§ **WHAT THE TASK ASKS**
Within the listing below, locate all lines containing the word "Somalia". Copy each one.

§ **EXERCISE INPUTS**
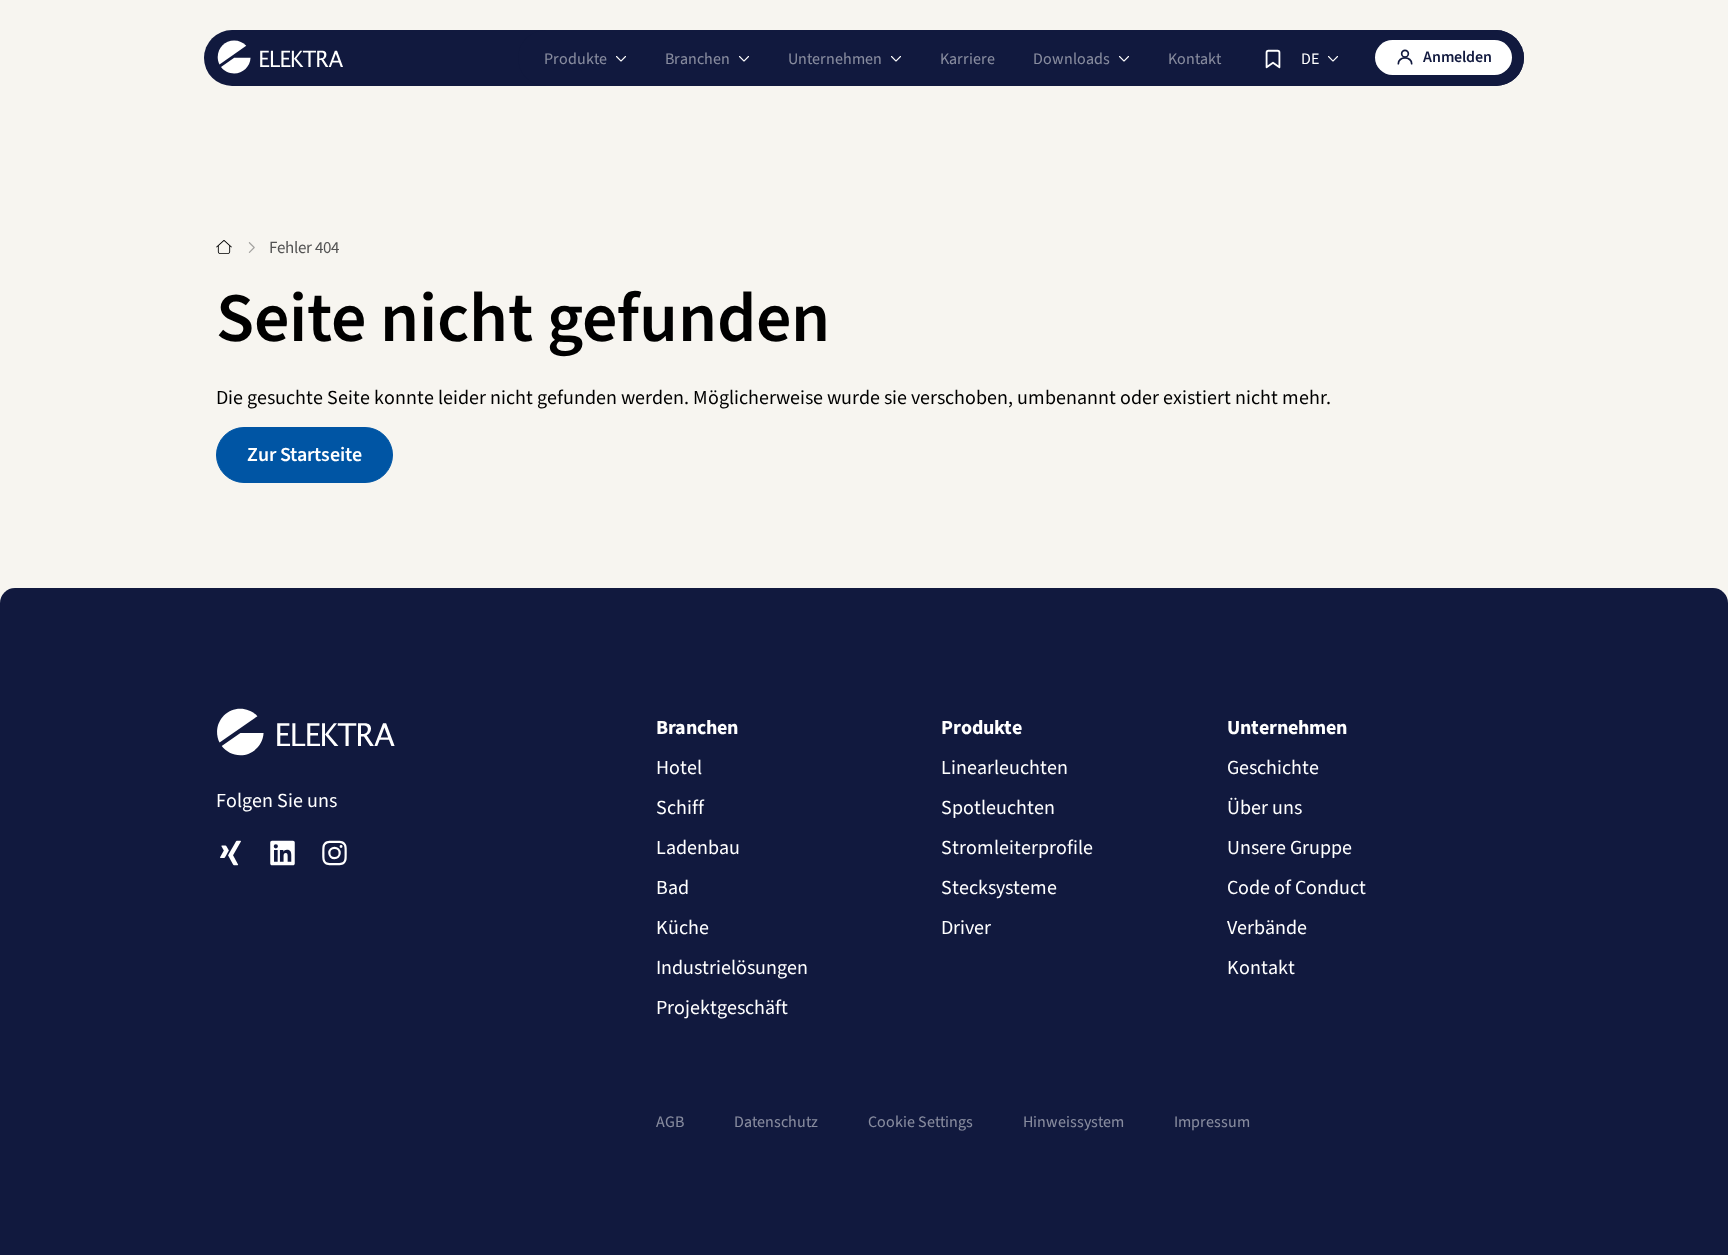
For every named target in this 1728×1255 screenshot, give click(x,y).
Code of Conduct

---

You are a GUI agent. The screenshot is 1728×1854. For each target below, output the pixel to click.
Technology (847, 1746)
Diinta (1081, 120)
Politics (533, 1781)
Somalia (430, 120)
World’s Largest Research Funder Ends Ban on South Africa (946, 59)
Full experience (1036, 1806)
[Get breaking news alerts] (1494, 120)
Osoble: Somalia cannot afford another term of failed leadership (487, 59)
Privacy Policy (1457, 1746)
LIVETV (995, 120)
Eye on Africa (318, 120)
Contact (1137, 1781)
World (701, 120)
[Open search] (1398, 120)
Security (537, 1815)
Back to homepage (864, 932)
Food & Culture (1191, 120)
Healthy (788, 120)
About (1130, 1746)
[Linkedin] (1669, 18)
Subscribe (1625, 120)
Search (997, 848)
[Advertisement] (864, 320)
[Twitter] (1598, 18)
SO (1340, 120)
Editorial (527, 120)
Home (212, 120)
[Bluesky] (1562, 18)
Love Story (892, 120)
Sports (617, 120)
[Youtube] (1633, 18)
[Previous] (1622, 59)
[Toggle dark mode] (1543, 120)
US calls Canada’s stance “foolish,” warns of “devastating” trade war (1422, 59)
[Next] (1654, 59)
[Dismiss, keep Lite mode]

§ **SOLVED PROBLEM**
Somalia (430, 120)
Osoble: Somalia cannot afford another term of failed leadership (487, 59)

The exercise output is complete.